**Instructions to follow:**
Restate the records that follow word for word. Omit the images.

**Available data:**

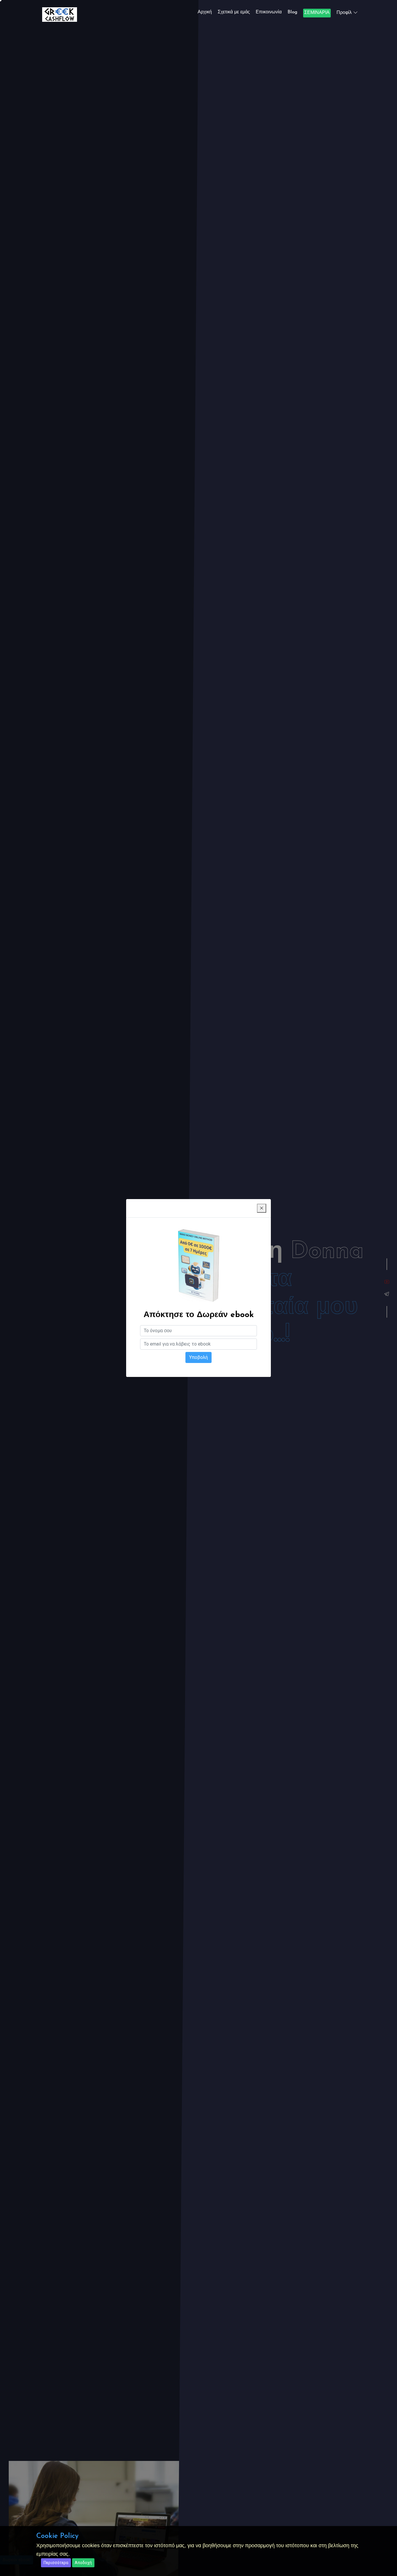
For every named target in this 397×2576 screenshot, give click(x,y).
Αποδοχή (83, 2562)
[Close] (261, 1208)
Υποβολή (198, 1357)
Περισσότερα (56, 2562)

**Output of the exercise:**
For every named target in this 397×2576 screenshot, give click(x,y).
Αποδοχή (83, 2562)
[Close] (261, 1208)
Υποβολή (198, 1357)
Περισσότερα (56, 2562)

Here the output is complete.